Manning matched top performers in the J.D. Power rankings, the American Customer Satisfaction Index (ACSI), and his own company’s CX Index with their revenue growth rates and discovered a stark correlation. “CX leaders” led their verticals for compound annual growth rate (CAGR), while “CX laggards’” revenue engines barely chugged. Manning put five industries to the test. In only one, health insurance, did the correlation between quality customer experience and strong growth falter, though that could easily be attributed to a period of flux in that industry.
CX can play very different roles in different verticals, Manning says. “In an industry like cable where there’s not a lot of choice for consumers, CX is not as crucial to revenue growth as it is in retail, where you go into a mall and can just walk out of one store and into another,” he explains.
High-quality CX is table stakes for large chains and all posted high scores on the indexes. But that was within the brick-and-mortar arena. The game changed markedly once retailers entered the online realm. Pure-play kingpins such as Amazon and Etsy blew away big retail names on the Web, and the highest scores posted by traditional retailers online equaled only middle-of-the-road pure plays. Amazon, the online-only CX leader, posted a four-year CAGR of 31%, 16 times greater than Walmart’s. And while Amazon’s growth came off a smaller base than Walmart’s, small is relative. The online marketplace tripled net sales from $18.7 billion to $55.5 billion from 2010 to 2014.
“In looking at revenue as a gauge of CX, people may say that Amazon and Walmart have bigger selections and pricing power. But those things make shopping with them a better experience. It gives them a better chance to meet people’s needs,” Manning says.
Cable companies enjoyed years as near-monopolies in many communities they served, so customer experience has typically ranked low on their priority lists. But with telecoms and streaming video services such as Netflix invading their turfs, CX is now a topic of conversation in boardrooms at the likes of Comcast and Time-Warner. They would do well to follow the example of AT&T U-verse, which led Internet service providers and headed the list of TV service providers on the Forresters CX index. The laggard Manning chose for comparison was Comcast, which sat at the bottom of both lists.
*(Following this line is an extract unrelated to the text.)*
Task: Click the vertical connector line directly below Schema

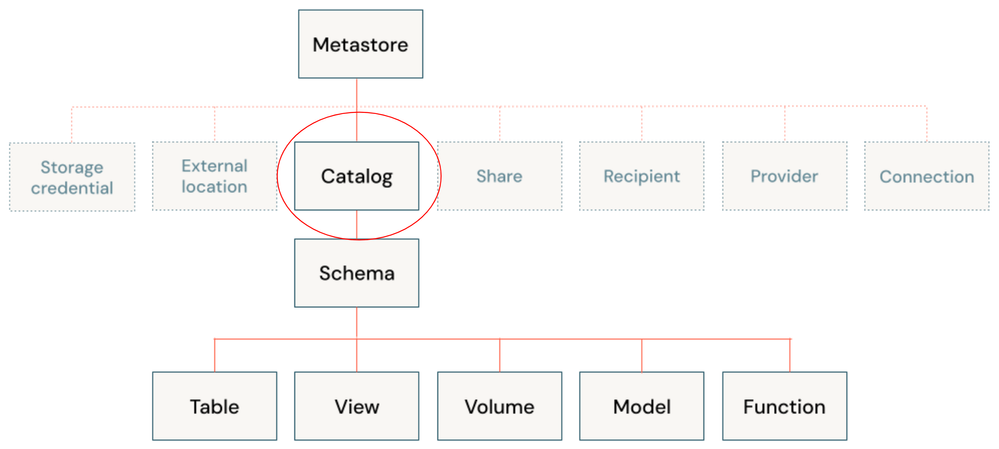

AT&T posted compound annual growth rates over the four years of 35.4% in revenue, 38.9% in Internet subscribers and, 18.6% in video subscribers. Comcast put up CAGRs of 5.7%, 6.7%, and negative 0.4%, respectively.
Before marketing leaders attempt to craft or recast effective CX strategies, Manning recommends that the executives ask themselves these questions:
- What’s our company’s potential? Can customers move freely to other providers, or is it hard for them to disengage from us?
- Are competitors highly differentiated or a lot alike? What’s our position?
- Is there a CX-based opportunity in our industry? If so, are we capable of seizing it?
- Are we up to experimenting, reframing customer problems, and rallying the troops?
“If senior executives won’t engage with potentially scary ideas, then sorry,” Manning says, “but your company doesn’t have what it takes to distance itself enough from competitors to make a difference.”